Wer diese Zeilen gelesen hat, sollte bereits einen dreisten Widerspruch erkannt haben:
Es ist „erlaubt“ mit einer großen Anzahl von Menschen in Kontakt zu kommen, allerdings nur dann, wenn man sich dafür ausbeuten lässt. Dem kommt hinzu, dass man unter einem weiteren immensen Druck steht, und zwar dem der Miete, der Nahrung sowie weitere Unterhaltskosten. Diese bleiben trotz der Krise beibehalten und aufgrund der sich verschlechternden wirtschaftlichen Situation kommt es zu Entlassungen und Lohnkürzungen, welche die Bezahlung der davor genannten Kosten verunmöglichen. Es ist also nicht nur die Gesundheit, die zurzeit in Gefahr steht, sondern die Lebenssituation insgesamt.

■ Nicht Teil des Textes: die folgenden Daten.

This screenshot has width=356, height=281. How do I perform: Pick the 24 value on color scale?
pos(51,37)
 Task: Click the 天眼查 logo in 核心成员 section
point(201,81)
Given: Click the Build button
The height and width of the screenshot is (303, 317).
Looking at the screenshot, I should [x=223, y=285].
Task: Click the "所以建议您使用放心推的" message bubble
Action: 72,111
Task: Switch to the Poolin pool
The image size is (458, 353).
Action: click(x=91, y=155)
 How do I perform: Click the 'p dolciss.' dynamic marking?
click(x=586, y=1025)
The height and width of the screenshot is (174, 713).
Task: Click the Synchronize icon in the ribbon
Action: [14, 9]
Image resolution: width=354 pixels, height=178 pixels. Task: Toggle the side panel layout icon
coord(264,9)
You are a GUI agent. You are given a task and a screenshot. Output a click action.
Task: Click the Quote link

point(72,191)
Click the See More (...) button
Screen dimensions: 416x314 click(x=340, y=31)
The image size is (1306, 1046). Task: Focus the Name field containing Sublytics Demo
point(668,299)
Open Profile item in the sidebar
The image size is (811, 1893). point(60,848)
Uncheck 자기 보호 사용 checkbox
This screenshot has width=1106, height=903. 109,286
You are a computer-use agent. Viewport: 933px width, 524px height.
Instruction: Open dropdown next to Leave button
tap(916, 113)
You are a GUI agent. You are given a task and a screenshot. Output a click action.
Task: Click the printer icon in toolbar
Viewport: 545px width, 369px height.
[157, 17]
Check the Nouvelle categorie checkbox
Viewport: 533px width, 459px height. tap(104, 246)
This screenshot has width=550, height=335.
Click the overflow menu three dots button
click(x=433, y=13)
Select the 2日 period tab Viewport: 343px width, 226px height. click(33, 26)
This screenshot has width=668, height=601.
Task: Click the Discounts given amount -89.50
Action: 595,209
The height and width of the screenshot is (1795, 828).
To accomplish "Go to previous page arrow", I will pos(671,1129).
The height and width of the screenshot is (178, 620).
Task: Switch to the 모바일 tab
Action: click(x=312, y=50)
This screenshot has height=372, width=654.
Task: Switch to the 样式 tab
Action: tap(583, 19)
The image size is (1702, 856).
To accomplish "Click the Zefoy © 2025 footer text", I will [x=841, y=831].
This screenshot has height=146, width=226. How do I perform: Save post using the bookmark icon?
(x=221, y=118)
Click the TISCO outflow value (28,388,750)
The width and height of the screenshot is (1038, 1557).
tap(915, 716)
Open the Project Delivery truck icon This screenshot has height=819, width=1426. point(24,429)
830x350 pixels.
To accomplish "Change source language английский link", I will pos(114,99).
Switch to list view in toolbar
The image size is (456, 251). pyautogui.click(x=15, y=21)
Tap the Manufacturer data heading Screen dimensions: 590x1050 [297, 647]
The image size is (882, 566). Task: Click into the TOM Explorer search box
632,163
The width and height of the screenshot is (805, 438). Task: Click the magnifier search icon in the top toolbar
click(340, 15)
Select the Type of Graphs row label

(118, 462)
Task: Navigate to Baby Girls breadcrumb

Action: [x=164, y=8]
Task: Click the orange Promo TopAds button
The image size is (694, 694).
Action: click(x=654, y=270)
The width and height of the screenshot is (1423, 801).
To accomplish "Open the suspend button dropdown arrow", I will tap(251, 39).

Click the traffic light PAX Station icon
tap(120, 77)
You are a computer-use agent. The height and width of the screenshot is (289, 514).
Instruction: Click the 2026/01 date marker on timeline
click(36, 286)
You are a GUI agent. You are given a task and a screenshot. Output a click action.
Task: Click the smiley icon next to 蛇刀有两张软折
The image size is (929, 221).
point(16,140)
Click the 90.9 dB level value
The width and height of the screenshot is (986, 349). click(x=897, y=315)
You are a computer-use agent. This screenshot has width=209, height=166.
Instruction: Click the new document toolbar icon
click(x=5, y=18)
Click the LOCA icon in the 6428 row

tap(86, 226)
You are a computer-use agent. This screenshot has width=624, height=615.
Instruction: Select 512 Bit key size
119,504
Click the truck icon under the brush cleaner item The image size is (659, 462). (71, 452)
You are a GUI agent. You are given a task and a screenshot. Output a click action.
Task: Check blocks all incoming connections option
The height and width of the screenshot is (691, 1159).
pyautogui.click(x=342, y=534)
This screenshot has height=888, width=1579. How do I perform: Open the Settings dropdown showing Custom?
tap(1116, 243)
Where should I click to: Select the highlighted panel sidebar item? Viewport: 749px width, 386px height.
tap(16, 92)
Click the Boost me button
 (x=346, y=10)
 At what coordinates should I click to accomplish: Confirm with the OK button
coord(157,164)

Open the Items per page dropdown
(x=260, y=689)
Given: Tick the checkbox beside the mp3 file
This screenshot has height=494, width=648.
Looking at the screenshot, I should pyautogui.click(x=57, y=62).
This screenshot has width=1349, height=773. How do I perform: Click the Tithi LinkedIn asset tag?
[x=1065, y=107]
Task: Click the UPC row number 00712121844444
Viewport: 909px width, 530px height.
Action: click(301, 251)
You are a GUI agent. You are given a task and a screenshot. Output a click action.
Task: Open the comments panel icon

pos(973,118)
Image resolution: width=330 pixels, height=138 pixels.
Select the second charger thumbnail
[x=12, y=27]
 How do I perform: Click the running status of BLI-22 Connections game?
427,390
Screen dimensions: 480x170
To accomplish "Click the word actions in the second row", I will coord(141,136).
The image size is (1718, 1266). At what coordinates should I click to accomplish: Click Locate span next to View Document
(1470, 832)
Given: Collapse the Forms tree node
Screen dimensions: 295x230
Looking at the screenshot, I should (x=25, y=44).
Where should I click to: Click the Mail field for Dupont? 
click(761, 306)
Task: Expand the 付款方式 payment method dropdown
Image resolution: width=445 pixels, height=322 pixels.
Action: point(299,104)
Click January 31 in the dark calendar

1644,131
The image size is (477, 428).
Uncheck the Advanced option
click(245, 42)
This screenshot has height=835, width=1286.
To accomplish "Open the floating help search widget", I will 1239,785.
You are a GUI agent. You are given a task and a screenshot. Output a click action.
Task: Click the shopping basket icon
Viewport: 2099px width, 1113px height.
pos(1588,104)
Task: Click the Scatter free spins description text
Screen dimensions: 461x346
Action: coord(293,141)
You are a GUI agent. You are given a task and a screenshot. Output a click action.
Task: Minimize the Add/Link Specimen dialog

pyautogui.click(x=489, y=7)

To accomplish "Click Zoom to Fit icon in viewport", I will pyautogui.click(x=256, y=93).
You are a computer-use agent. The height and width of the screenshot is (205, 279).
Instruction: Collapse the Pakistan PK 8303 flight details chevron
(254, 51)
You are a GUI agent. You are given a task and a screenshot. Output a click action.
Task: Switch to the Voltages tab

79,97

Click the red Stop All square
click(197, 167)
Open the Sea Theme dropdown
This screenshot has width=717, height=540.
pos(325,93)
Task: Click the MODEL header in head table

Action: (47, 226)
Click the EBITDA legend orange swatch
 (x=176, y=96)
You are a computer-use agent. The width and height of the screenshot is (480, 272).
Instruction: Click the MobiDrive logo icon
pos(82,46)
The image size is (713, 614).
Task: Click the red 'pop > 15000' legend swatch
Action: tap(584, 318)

Was passiert also, wenn man sich in der Öffentlichkeit befindet? Wie der bayerische Innenminister Joachim Herrmann erklärte, können Bußgelder die Höhe von bis zu 25.000€ erreichen. Umgerechnet auf eine Rechnung, die uns Jugendliche zugänglich ist, sind es ungefähr 55 Monate, also 4 ½ Jahre, Arbeit in einem 450€ Mini-Job. Für jede andere Form von Aufenthalt in der Öffentlichkeit ist die Kontrolle der Polizei nötig und man geht davon aus, nur Polizist*innen könnten eine rationale Einschätzung der Lage – für das Wohl der Allgemeinheit – treffen. Dafür stehen ihr auch unterschiedliche Formen von Bestrafungen zu Verfügung.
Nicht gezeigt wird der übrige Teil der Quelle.